THE HLA complex consists of many closely linked genes which code for a variety of characters, particularly the expression of cell surface antigens found on lymphocytes (HLA-A, B, C, DR antigens) or erythrocytes (Chido and Rodgers blood groups) and polymorphic variation of certain complement components (Bf, C2, C4). We1 have recently suggested that the polymorphism of the fourth component of human complement (C4), detected by immunofixation electrophoresis, is controlled by two genes linked to HLA and not by codominant alleles at a single locus as previously described2,3. One C4 variant, designated F, is controlled by one locus with alleles determining the presence (F+) or absence (f0) of four fast-moving anodal bands of C4 while the second variant, S, is controlled by a second locus with alleles determining the presence (S+) or absence (s0) of four slow-moving cathodal bands.
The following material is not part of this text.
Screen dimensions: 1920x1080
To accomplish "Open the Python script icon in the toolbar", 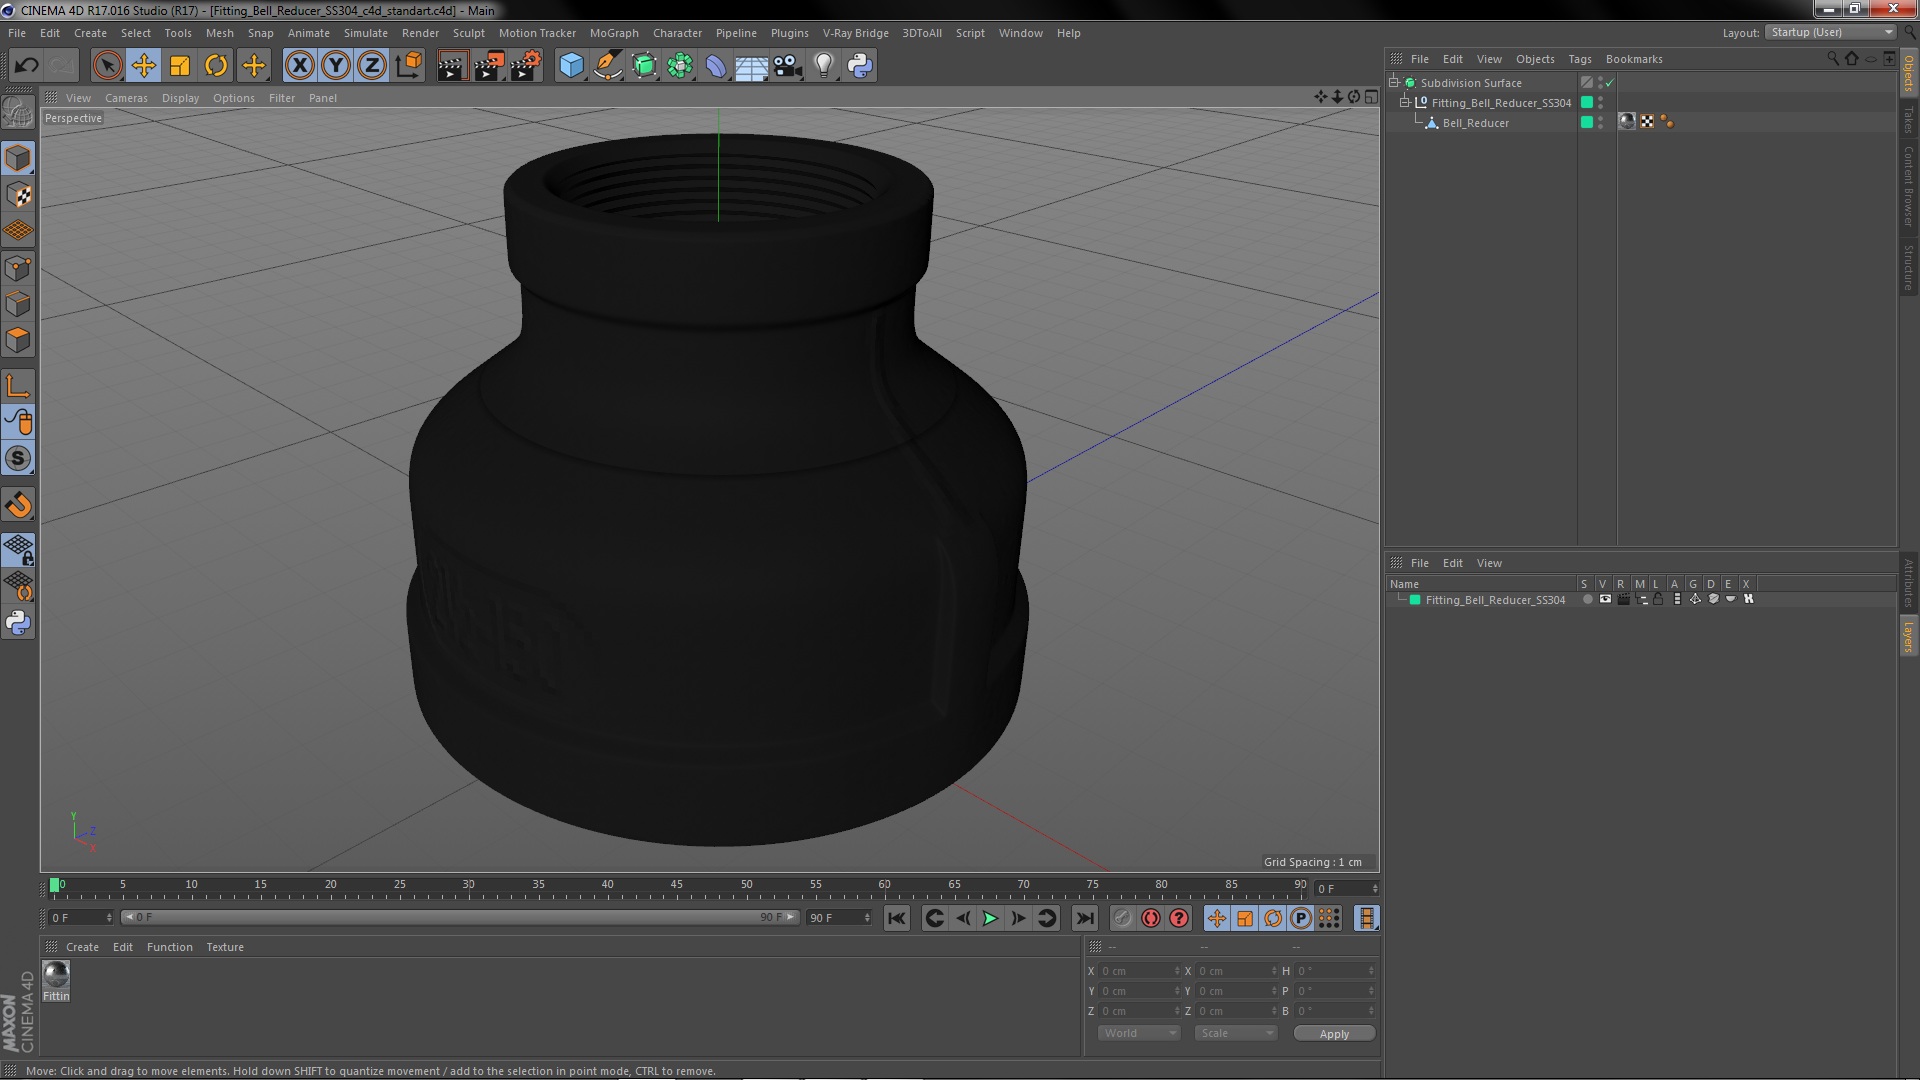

We noted that C4 F individuals homozygous for the s0 allele and lacking the four cathodal bands were always Chido (Cha) negative, whereas individuals homozygous for the f0 allele and lacking the four anodal bands of C4 (C4 S) were always Rodgers (Rga) negative. This intriguing observation led us to study the relationship of Chido and Rodgers red cell antigens, which are also found in serum and C4. We show here that Chido and Rodgers are distinct antigenic components of human C4, a finding which provides a biological explanation as to why these unique red cell antigens are controlled by genes of the HLA complex.